Kerry first strode onto the national stage with his 1971 congressional testimony against the Vietnam War. He called the conflict “barbaric,” accused U.S. soldiers of atrocities “reminiscent of Genghis Khan” and beseeched Americans to “conquer the hate and the fear that have driven this country these last 10 years and more.” Anyone who thinks America is guilty of such terrible crimes obviously would not support military action unless the U.S. suffered a major attack -- something that’s happened only twice in recent history (Dec. 7, 1941, and Sept. 11, 2001). This is the definition of an isolationist, and that’s exactly what Kerry sounded like early in his career.

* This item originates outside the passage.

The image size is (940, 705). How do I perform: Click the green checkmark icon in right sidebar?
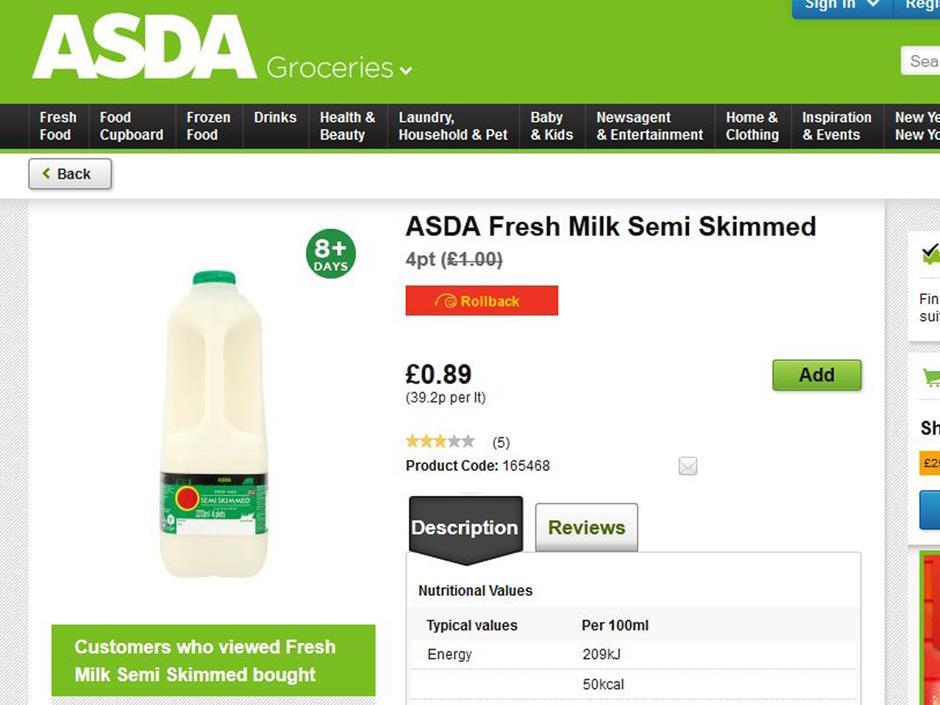(x=932, y=252)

After winning election to the Senate in 1984, he was a vocal critic of support for the Contras fighting to free Nicaragua from the Sandinista dictatorship; he even journeyed to Managua to shake hands with strongman Daniel Ortega. He consistently voted against defense spending and in favor of a nuclear freeze. He opposed the 1983 invasion of Grenada (“a bully’s show of force against a weak Third World nation”) and the 1991 Persian Gulf War (“a war for pride, not for vital interests”). It did not matter to Kerry that the U.N. Security Council had voted unanimously to authorize military action to free Kuwait; at that point, isolationism was more important to him than multilateralism.

Kerry changed his tune with Clinton’s election in 1992. He supported all of Clinton’s military actions -- in Bosnia, Haiti, Iraq and Kosovo -- although these were manifestly wars of choice, not necessity. He chided Republican realpolitikers who opposed using force for humanitarian ends, warning them in 1999 “of the human price the world suffers when we avert our eyes from international atrocities.” In keeping with his support for humanitarian interventions, Kerry has recently criticized President Bush for not doing more in Liberia, Haiti and Darfur. This would seem to make Kerry a Wilsonian idealist who is willing to promote human rights at gunpoint if necessary.

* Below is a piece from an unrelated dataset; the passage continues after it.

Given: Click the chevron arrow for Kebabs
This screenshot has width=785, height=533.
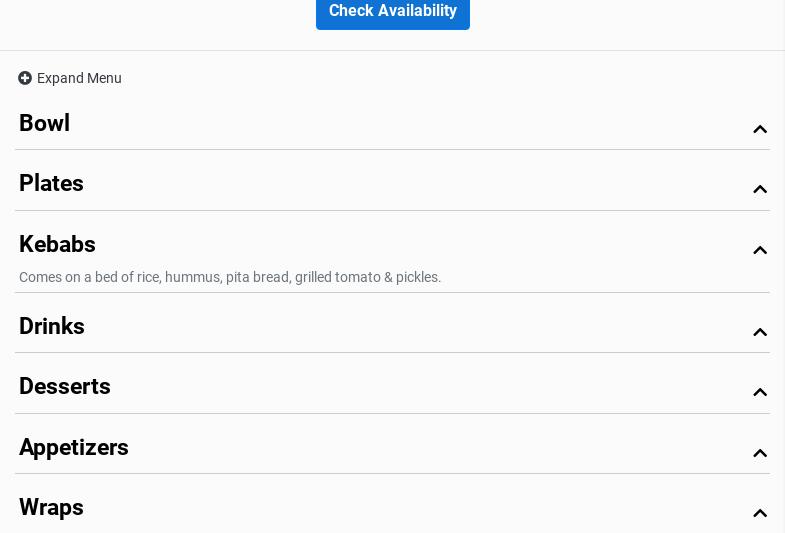Looking at the screenshot, I should click(760, 250).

Except that during the last year he’s also developed a realist critique of Bush’s foreign policy. In discussing the war on terror, he seems to have adopted the Kissingerian view that we should defend only our vital strategic interests, not try to promote our “ideology” (a.k.a. our ideals). One of his aides told the Atlantic magazine that there would be “a lot of similarities” between his foreign policy and the cautious, status quo approach pursued by the first Bush administration, which was once roundly criticized by Democrats, including Kerry, for being amoral.

So which course would Kerry adopt as president? Idealist, realist or isolationist? His convention acceptance speech was no help. “I will never hesitate to use force when it is required,” he proclaimed, yet he offered no criteria to suggest when that would be, save when “we have to.” He didn’t say whether Iraq qualified. He criticized Bush for “misleading” us into the war and not doing enough to win the peace, without explaining his own votes in favor of the resolution to use force and against the $86 billion needed for reconstruction.

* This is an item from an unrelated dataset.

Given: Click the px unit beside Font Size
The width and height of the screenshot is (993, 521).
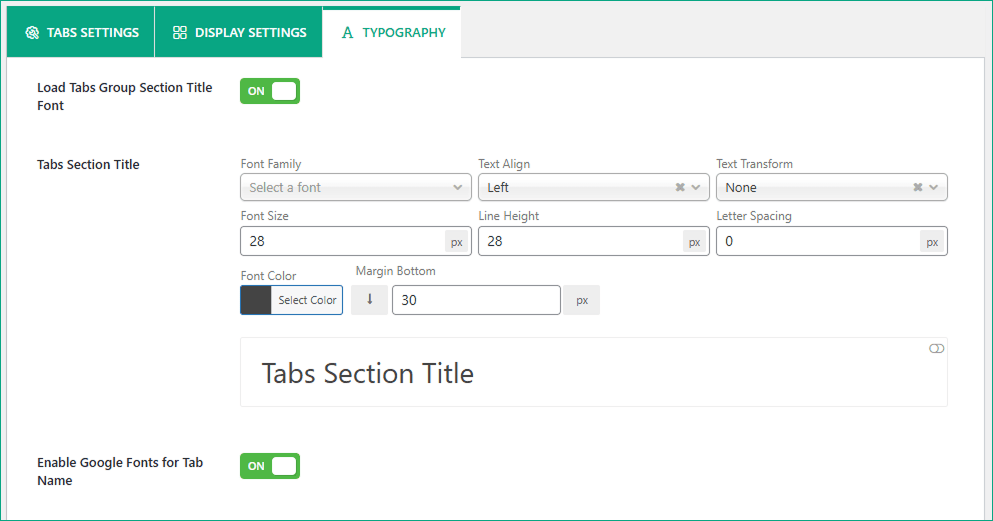Looking at the screenshot, I should pyautogui.click(x=456, y=242).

He promised “to bring our allies to our side” while attacking one notable ally -- Saudi Arabia. He talked about making “America once again a beacon in the world,” but had nothing to say about the need to promote democracy in Afghanistan or Iraq. How brightly would America’s beacon shine if we left either country prematurely without an elected government in place? Kerry was silent on that score. He stressed, instead, the need to “reduce the cost to American taxpayers, reduce the risk to American soldiers.”

This muddle raises the question of whether Kerry has a worldview, or whether he merely goes wherever the political winds blow. Surely it’s no coincidence that his stances track precisely mainstream Democratic opinion, which was isolationist in the 1970s and 1980s, idealistically interventionist in the 1990s and coldly realist since 2001. When the Democrats were split, as they were over Iraq in 2002 and 2003, he clumsily tried to appease both hawks and doves. Where he will wind up nobody knows -- not even, I suspect, him.